TH1/Tools/apply_translations_full.py

# -*- coding: utf-8 -*-
"""执行翻译填充: 读取 Multilingual.xlsx,写回繁中/英/日/韩列"""
import sys, io, re, shutil, os
sys.stdout = io.TextIOWrapper(sys.stdout.buffer, encoding='utf-8')

import openpyxl
import opencc
from translate_data import (
    KEEP_RAW_IDS, ZH_TW_EN_ONLY_IDS, TRANSLATIONS, VERSION_LOG_EN,
)

EXCEL = 'Multilingual.xlsx'
BACKUP = 'Multilingual.backup_before_trans.xlsx'

# 占位符正则: **<任意内容>** → **<>**
PLACEHOLDER = re.compile(r'\*\*<[^>]*>\*\*')

def count_placeholders(text):
    if not text:
        return 0
    return len(re.findall(r'\*\*<[^>]*>\*\*', text))

def main():
    if not os.path.exists(BACKUP):
        shutil.copy(EXCEL, BACKUP)
        print(f'[备份] {EXCEL} -> {BACKUP}')

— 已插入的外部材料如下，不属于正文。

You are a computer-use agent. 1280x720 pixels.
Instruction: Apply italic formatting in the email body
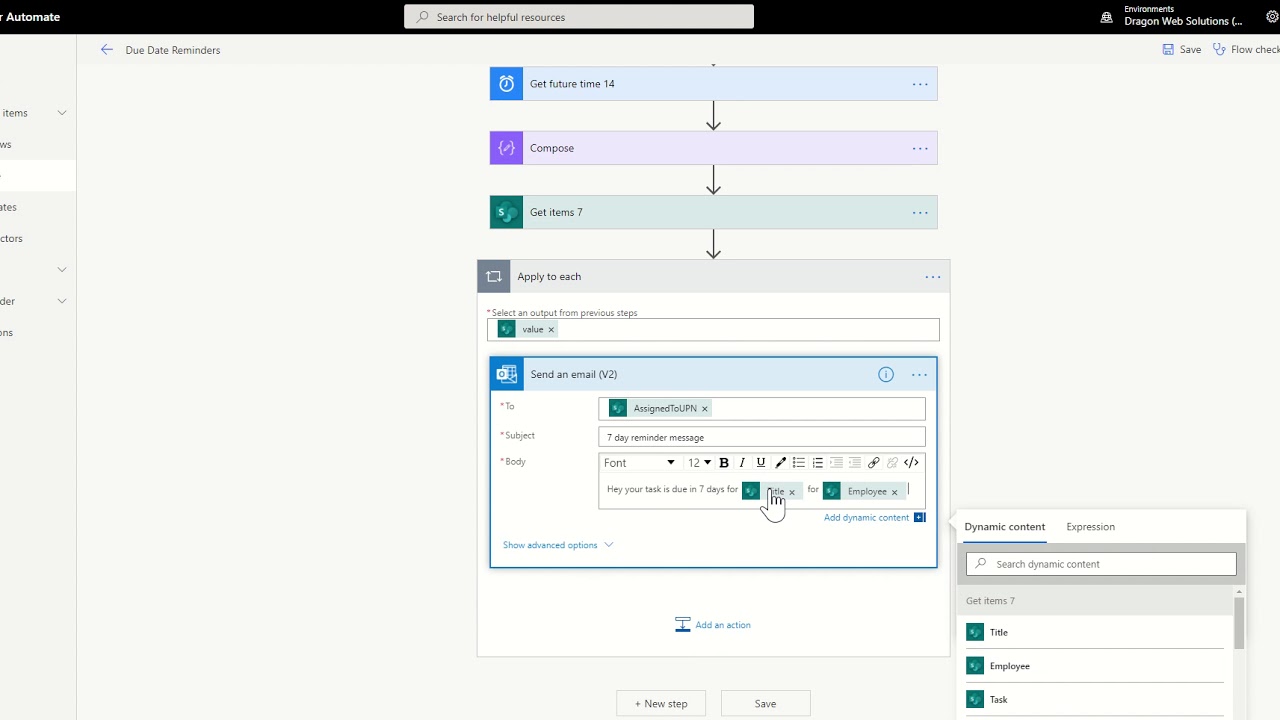pos(742,462)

    cc_s2tw = opencc.OpenCC('s2tw')

    wb = openpyxl.load_workbook(EXCEL)
    ws = wb['Sheet']

    COL_ID = 1
    COL_ZH = 3
    COL_ZHTW = 4
    COL_EN = 5
    COL_JA = 6
    COL_KO = 7

    stats = {'raw': 0, 'log': 0, 'translated': 0, 'missing': [], 'placeholder_warn': []}

    for row_idx in range(2, ws.max_row + 1):
        id_cell = ws.cell(row=row_idx, column=COL_ID).value
        if not id_cell:
            continue
        id_str = str(id_cell).lstrip('').strip()
        zh = ws.cell(row=row_idx, column=COL_ZH).value
        if zh is None:
            zh = ''

        # 1) 异常数据/Staff姓名: 四语言原样
        if id_str in KEEP_RAW_IDS:
            ws.cell(row=row_idx, column=COL_ZHTW).value = zh
            ws.cell(row=row_idx, column=COL_EN).value = zh
            ws.cell(row=row_idx, column=COL_JA).value = zh
            ws.cell(row=row_idx, column=COL_KO).value = zh
            stats['raw'] += 1
            continue

        # 2) 版本日志: 仅繁中+英文
        if id_str in ZH_TW_EN_ONLY_IDS:
            zh_tw = cc_s2tw.convert(zh)
            ws.cell(row=row_idx, column=COL_ZHTW).value = zh_tw
            ws.cell(row=row_idx, column=COL_EN).value = VERSION_LOG_EN
            ws.cell(row=row_idx, column=COL_JA).value = None
            ws.cell(row=row_idx, column=COL_KO).value = None
            stats['log'] += 1
            continue

        # 3) 常规条目
        zh_tw = cc_s2tw.convert(zh)
        ws.cell(row=row_idx, column=COL_ZHTW).value = zh_tw

        if id_str not in TRANSLATIONS:
            stats['missing'].append((row_idx, id_str, zh[:50]))
            continue

        en, ja, ko = TRANSLATIONS[id_str]
        ws.cell(row=row_idx, column=COL_EN).value = en
        ws.cell(row=row_idx, column=COL_JA).value = ja
        ws.cell(row=row_idx, column=COL_KO).value = ko

        zh_n = count_placeholders(zh)
        for lang, text in [('TW', zh_tw), ('EN', en), ('JA', ja), ('KO', ko)]:
            if count_placeholders(text) != zh_n:
                stats['placeholder_warn'].append(
                    f'ID={id_str} {lang} 占位符数={count_placeholders(text)} 应={zh_n}'
                )
        stats['translated'] += 1

    wb.save(EXCEL)

    print(f'\n[完成]')
    print(f'  原样填充 (Staff/异常): {stats["raw"]}')
    print(f'  仅繁中+英文 (版本日志): {stats["log"]}')
    print(f'  四语言翻译: {stats["translated"]}')
    print(f'  缺翻译: {len(stats["missing"])}')
    for r, i, z in stats['missing']:
        print(f'    Row {r} ID={i}: {z}')
    if stats['placeholder_warn']:
        print(f'\n[占位符警告]')
        for w in stats['placeholder_warn']:
            print(f'  {w}')
    else:
        print(f'  占位符数全部对齐 OK')

if __name__ == '__main__':
    main()